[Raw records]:

————————

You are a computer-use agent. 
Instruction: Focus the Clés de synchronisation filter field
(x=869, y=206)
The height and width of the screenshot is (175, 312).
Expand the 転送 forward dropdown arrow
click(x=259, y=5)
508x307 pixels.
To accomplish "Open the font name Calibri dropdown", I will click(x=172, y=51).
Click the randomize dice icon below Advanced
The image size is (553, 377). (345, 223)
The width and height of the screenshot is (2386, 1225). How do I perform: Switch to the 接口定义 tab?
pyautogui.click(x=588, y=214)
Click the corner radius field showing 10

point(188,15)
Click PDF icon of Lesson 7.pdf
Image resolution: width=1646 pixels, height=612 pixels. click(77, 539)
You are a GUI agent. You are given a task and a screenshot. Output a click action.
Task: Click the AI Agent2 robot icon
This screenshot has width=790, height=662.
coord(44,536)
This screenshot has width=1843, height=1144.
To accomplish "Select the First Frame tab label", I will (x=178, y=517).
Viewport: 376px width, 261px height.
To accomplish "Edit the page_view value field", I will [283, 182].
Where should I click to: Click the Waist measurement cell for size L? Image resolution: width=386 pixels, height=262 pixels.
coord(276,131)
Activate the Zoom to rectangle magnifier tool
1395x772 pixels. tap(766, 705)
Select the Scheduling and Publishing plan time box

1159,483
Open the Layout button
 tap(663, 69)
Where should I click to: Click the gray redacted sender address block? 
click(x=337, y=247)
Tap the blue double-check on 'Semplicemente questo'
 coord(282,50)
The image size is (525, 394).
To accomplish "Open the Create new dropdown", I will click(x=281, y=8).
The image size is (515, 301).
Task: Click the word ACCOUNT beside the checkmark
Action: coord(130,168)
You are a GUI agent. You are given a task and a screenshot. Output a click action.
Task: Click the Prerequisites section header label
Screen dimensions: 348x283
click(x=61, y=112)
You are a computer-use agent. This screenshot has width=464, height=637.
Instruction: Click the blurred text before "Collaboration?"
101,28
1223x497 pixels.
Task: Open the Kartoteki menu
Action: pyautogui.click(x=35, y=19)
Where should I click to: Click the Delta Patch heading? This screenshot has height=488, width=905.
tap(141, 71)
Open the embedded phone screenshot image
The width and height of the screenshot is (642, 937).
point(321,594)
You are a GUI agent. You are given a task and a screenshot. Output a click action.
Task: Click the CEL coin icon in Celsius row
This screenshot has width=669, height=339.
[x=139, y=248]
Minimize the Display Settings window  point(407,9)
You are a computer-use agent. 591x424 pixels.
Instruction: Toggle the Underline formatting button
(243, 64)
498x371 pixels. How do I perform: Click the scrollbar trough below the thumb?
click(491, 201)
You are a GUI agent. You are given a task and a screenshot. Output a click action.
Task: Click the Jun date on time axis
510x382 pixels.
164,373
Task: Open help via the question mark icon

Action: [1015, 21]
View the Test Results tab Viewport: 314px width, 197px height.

————————

[Short task]:
Show each line in the rows above that contains the string "pixels". Copy every such line in full.

[Solution for this task]:
508x307 pixels.
Image resolution: width=1646 pixels, height=612 pixels. click(77, 539)
Where should I click to: Click the Waist measurement cell for size L? Image resolution: width=386 pixels, height=262 pixels.
1395x772 pixels. tap(766, 705)
1223x497 pixels.
You are a computer-use agent. 591x424 pixels.
498x371 pixels. How do I perform: Click the scrollbar trough below the thumb?
510x382 pixels.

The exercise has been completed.